The soft twang of Darius Rucker’s voice sings from the kitchen and instant relief rushes through me. I slide off my bed, slowly making my way down the hall. Leaning against the fridge, I take in the scene in front of me.

Sophie sits on the kitchen island, watching a pot of water boiling on the stove. She’s barefoot, in nothing but one of my sweatshirts, her feet dangling beneath her as she sways to the song, singing along quietly.

She slips off the counter, stirring whatever is in the pot. The silence between songs reveals my breath and she spins slowly, a smile lighting her face at the sight of me.

I don’t waste any more time with space between us, taking a few steps until I’m in front of her and pulling the wooden spoon from her hand to set it on the counter beside us. Her hands immediately loop around my neck, her fingers running through the back of my hair, the smile in her eyes matching the one on her face.

Slipping under the sweatshirt she’s wearing, my hands smooth slowly from her thighs to her hips, skimming over the lace in between. I tug her closer, locking my arms around her at the same moment my lips touch hers. Even though we kissed a few hours ago, the softness of her mouth against mine, the smile I feel as she pulls me closer too, makes it feel like a first kiss—full of the promise that comes with new beginnings.

“I missed you,” I whisper against her lips.

“Me too. I went to Costa Rica.”

My brows scrunch. “You did? When?”

“The past two weeks. I got back a couple of days ago.”

“How was it?”

“It was good . . .”

“Why do you sound unsure?”

“I just . . . I realized how unhappy I was.”

“With me?” My heart rate triples, worried we aren’t on the same page right now.

“No.” She squeezes me tighter, reassuring me as she finds her words and breathes in deep. “After we broke up the summer before I started college, I tried to escape everything happening in my own head by trying new things, completing my bucket list. I thought my dad was right. That finding the things I love would only come from experiencing what's not meant for me too.”

“That tracks.” My laugh comes out heavier than I intend. I feel like I missed too much of her, of us, because of her dad and his stupid logic and both of us listening to it.

“I was so unhappy forcing myself to do things I didn’t really want to, at least not all the time. Like drinking, partying . . . other guys,” she adds in a whisper. “And you know what I realized?”

I rub my thumb across the bare skin on her back under my sweatshirt, letting her know she’s safe to continue.

“When you’re sad, even the things you love are tainted. When you’re miserable, everything seems worse. Things you enjoy aren’t enjoyable because you’re consumed by being so out of alignment. It’s confusing. I told myself I couldn’t possibly know what I truly love yet because my dad said so. I loved you, Coop. But I didn’t always treat you like it.

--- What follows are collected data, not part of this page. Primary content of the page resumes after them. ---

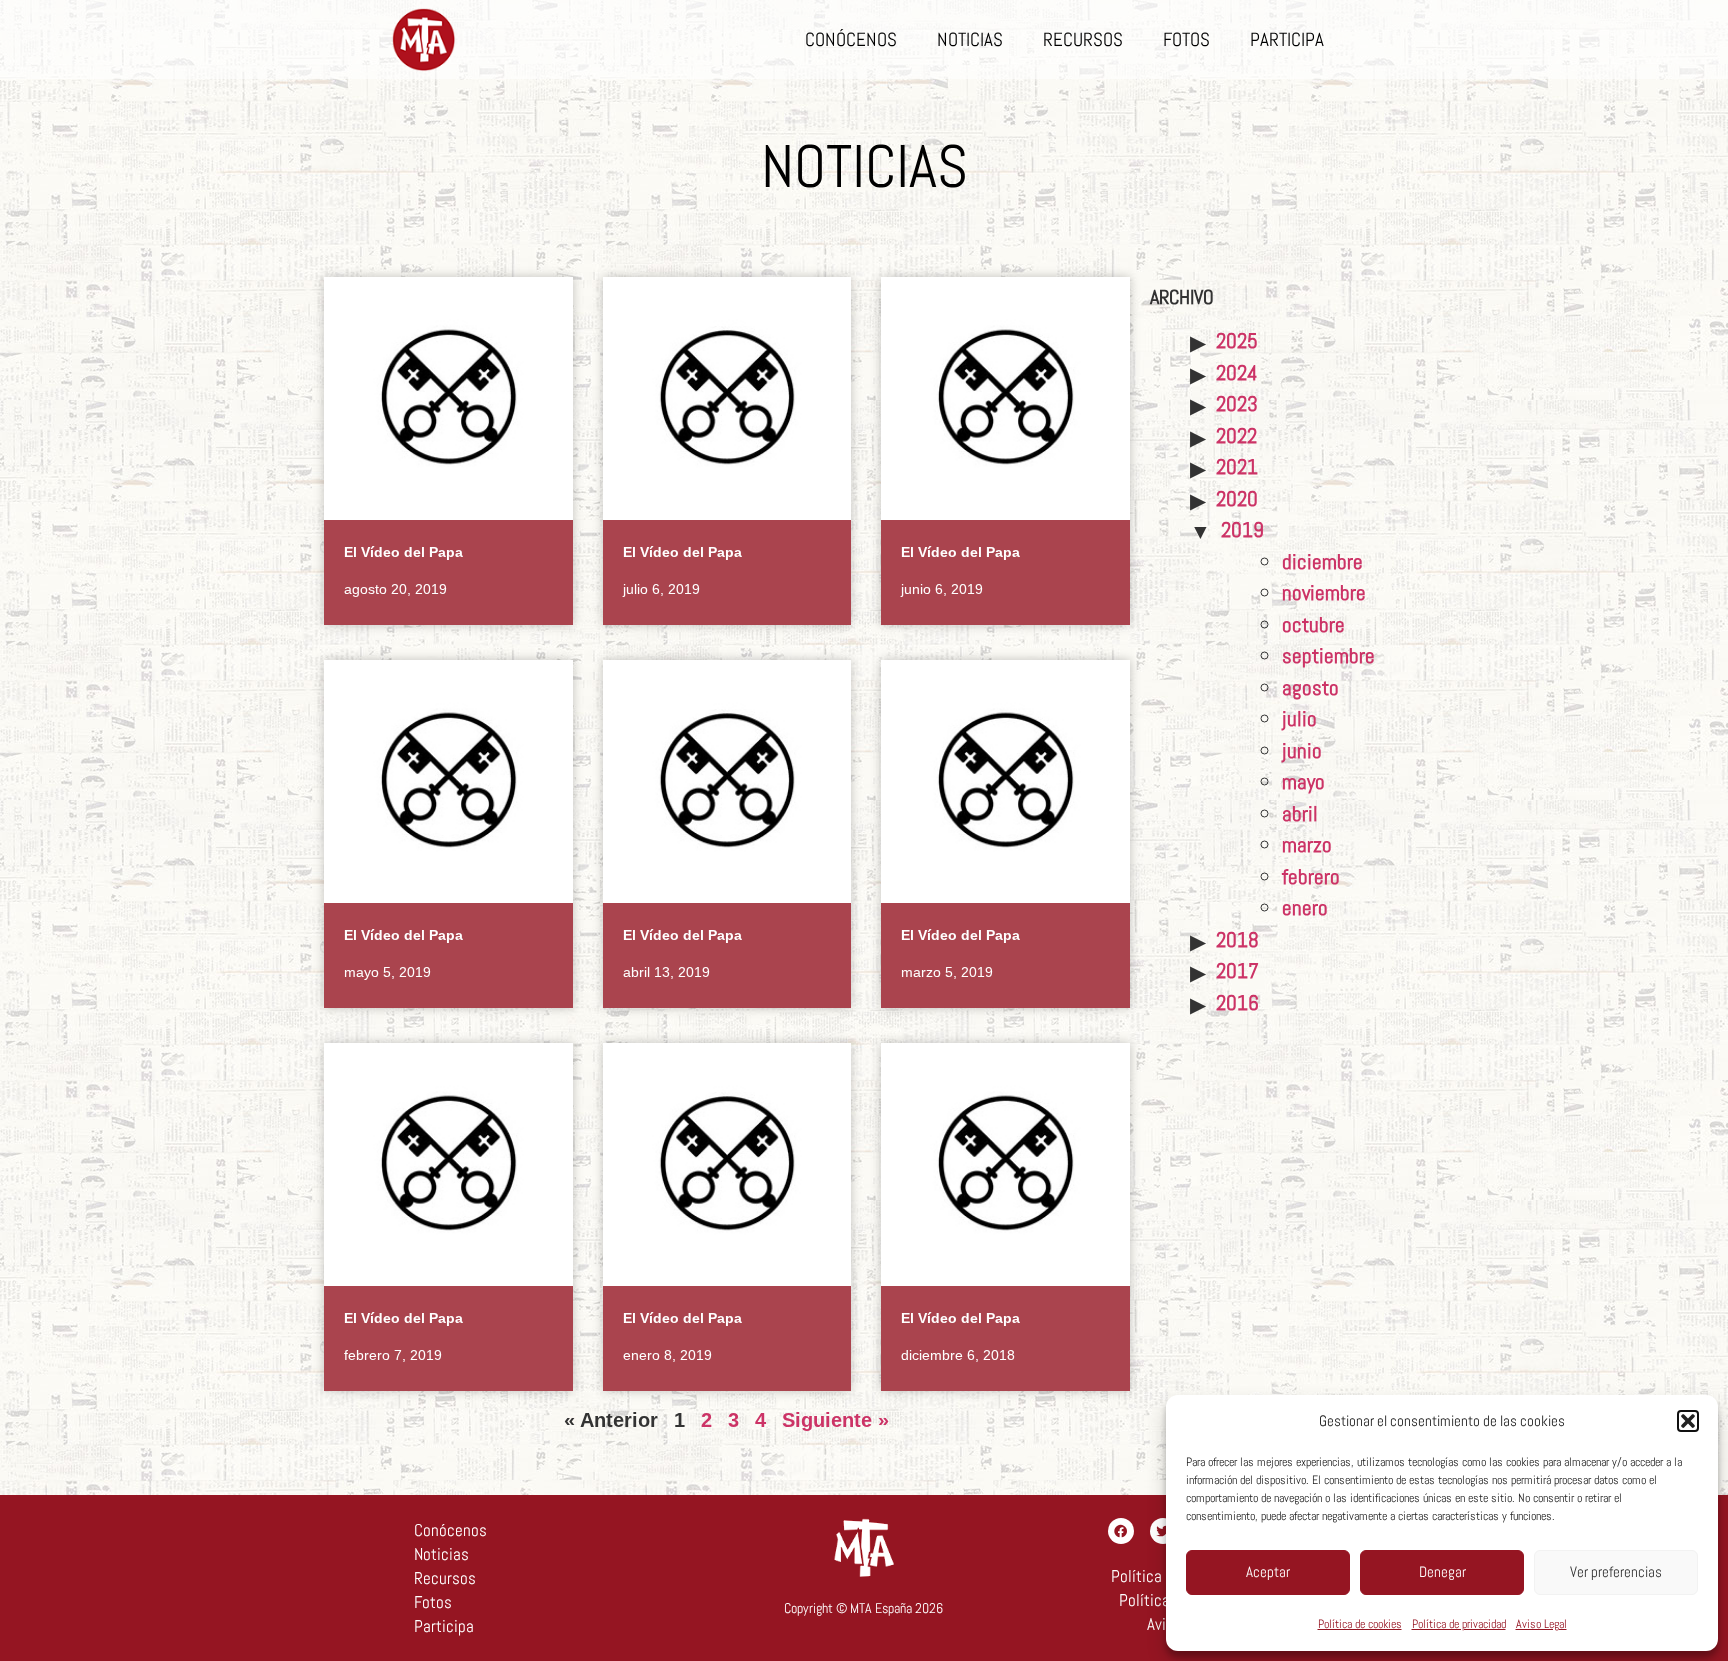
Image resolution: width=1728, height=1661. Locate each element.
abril (1300, 813)
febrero (1311, 876)
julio (1299, 718)
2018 (1237, 939)
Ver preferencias (1616, 1571)
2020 (1237, 498)
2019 (1242, 529)
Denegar (1442, 1571)
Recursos (1083, 39)
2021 (1237, 466)
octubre (1313, 624)
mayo (1303, 781)
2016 (1237, 1002)
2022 (1236, 435)
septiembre (1328, 655)
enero (1305, 907)
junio (1302, 750)
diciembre (1322, 561)
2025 (1237, 340)
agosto (1310, 687)
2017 (1237, 970)
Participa (1287, 39)
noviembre (1324, 592)
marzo (1307, 844)
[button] (1688, 1421)
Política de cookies (1360, 1624)
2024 (1237, 372)
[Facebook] (1121, 1531)
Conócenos (851, 39)
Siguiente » (835, 1420)
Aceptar (1268, 1571)
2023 (1237, 403)
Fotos (1186, 39)
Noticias (970, 39)
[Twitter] (1163, 1531)
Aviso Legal (1541, 1624)
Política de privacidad (1459, 1624)
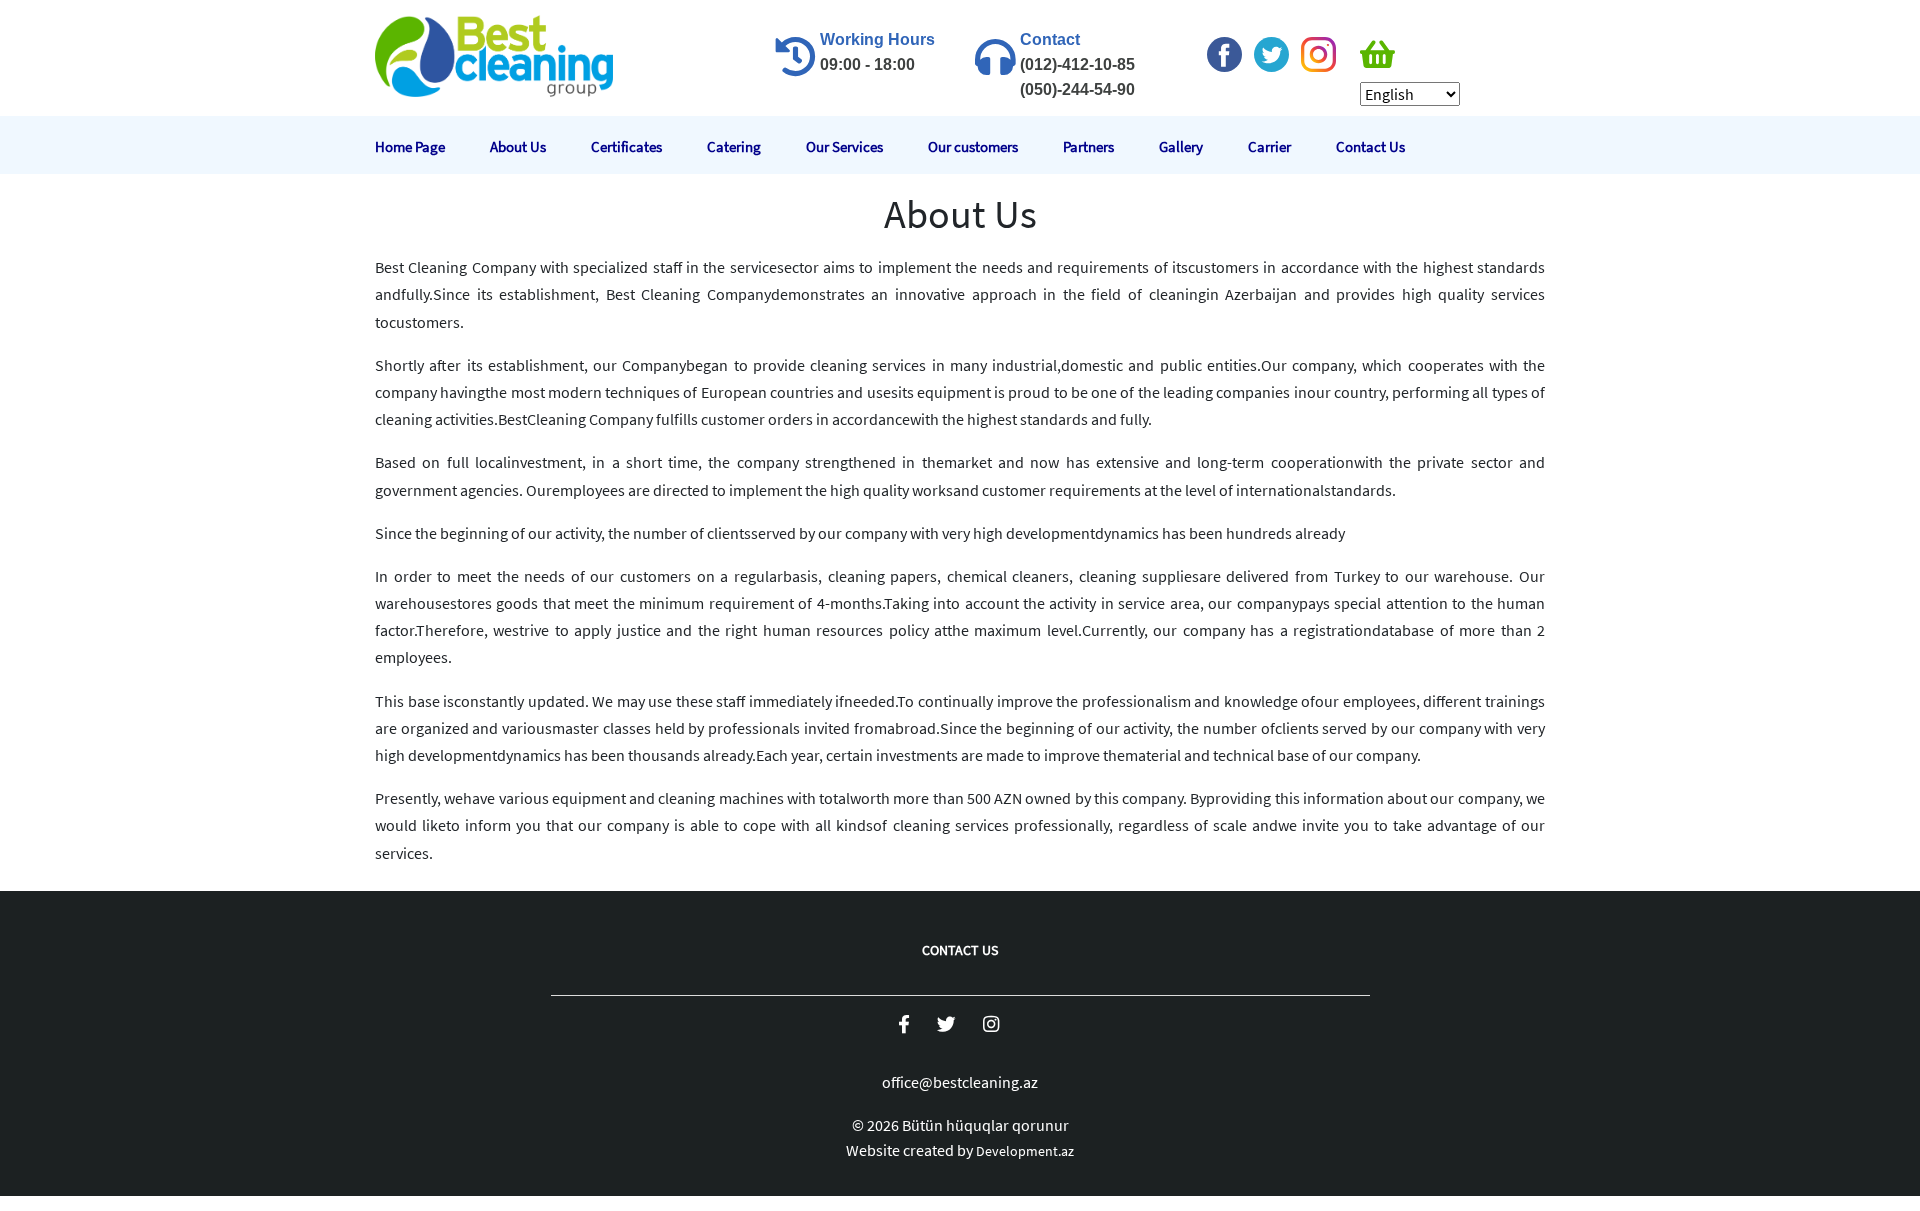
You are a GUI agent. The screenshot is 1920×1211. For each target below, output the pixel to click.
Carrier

I made poor choices that made me unhappy then spiraled into a version of myself that was hardly capable of soaking in the moments I actually wanted to be present for. I kept doubting myself, that I could know that it was true without contingencies–only once I was a certain age. Once I experienced a certain number of things–or people. That wasn’t fair to you, and I’m so sorry.” She pauses, searching my face.

“You said loved.”

“Huh?”

“You said you loved me.”

She twists my hair at the nape of my neck through her fingers, smiling. “I was just stating that I did. In case there were doubts, ones that would have been justified. I did love you. I do love you. I’ll always love you. You’re it for me, Coop. My heart has always known that even if my brain wasn’t always on board.”

I breathe out a sigh of relief. “So, we’re on the same page now? We’re doing this?”

She nods. “But I want us to be different this time.”

“What do you need from me?” If she’s committed to making some changes, I am too.

“I need you to trust me.”

“I–”

She pulls a hand from my neck and presses a finger to my lips. “I need you to believe that I’m always going to try my best when it comes to you. And I need you to come to me if you’re doubting me at all and give me a chance to course correct before you get upset. I take full responsibility for not always being good to you, Coop. I did a lot of stupid things thinking jealousy would bring you back. But I also genuinely thought some of my choices would bring you back. If I get off course, I want you to help me. I want to learn together. I want all of this together.”

“Deep down, I think I knew you were never trying to intentionally hurt me. I just felt like I knew what was best for you and got frustrated when you didn’t seem to agree. All I ever wanted was for you to be happy, Soph. I want to be the guy–the only guy–who knows what you need before you do so I can give it to you.” Even with the new information I have about my parents almost getting divorced when I was a kid, it's so clear how in tune they are with each other. My dad always knows how to cheer up Mom and how to solve her problems. I want to be that for Sophie.